GIVEN DATA.
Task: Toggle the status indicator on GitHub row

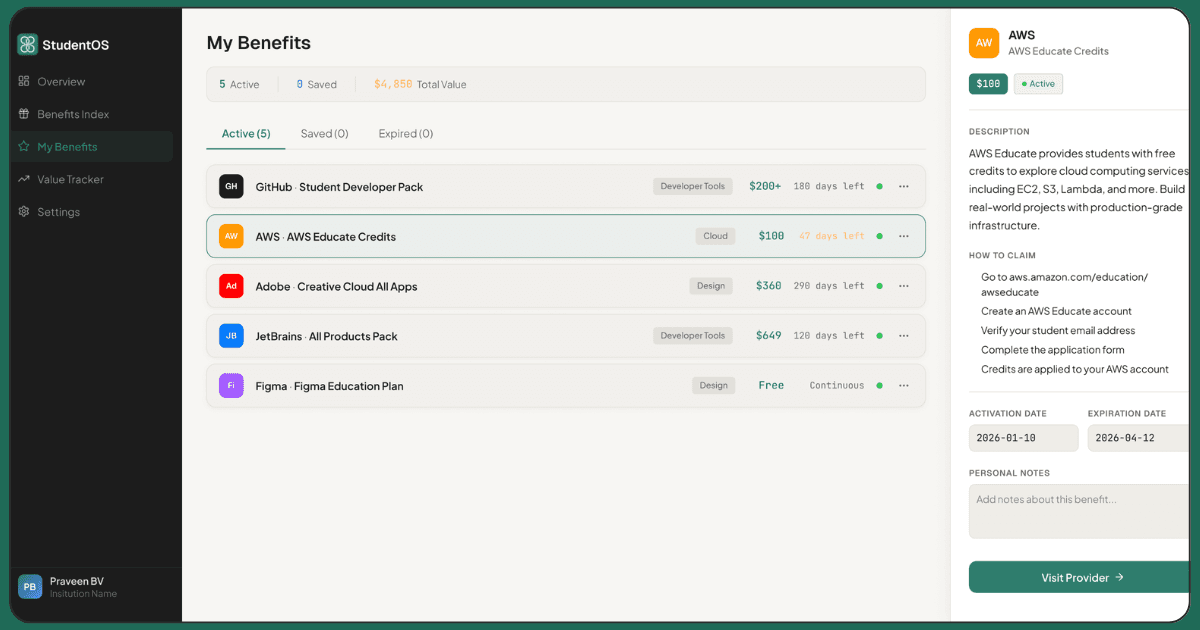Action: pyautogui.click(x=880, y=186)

---

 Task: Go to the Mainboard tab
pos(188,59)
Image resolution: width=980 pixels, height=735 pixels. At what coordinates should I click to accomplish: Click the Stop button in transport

EXERCISE. Duplicate the lines word for word, starting at the line that contains "Task: Go to the Mainboard tab" and ending at the line that contains "Image resolution: width=980". Include both of those lines.

FINAL RESULT.
 Task: Go to the Mainboard tab
pos(188,59)
Image resolution: width=980 pixels, height=735 pixels. At what coordinates should I click to accomplish: Click the Stop button in transport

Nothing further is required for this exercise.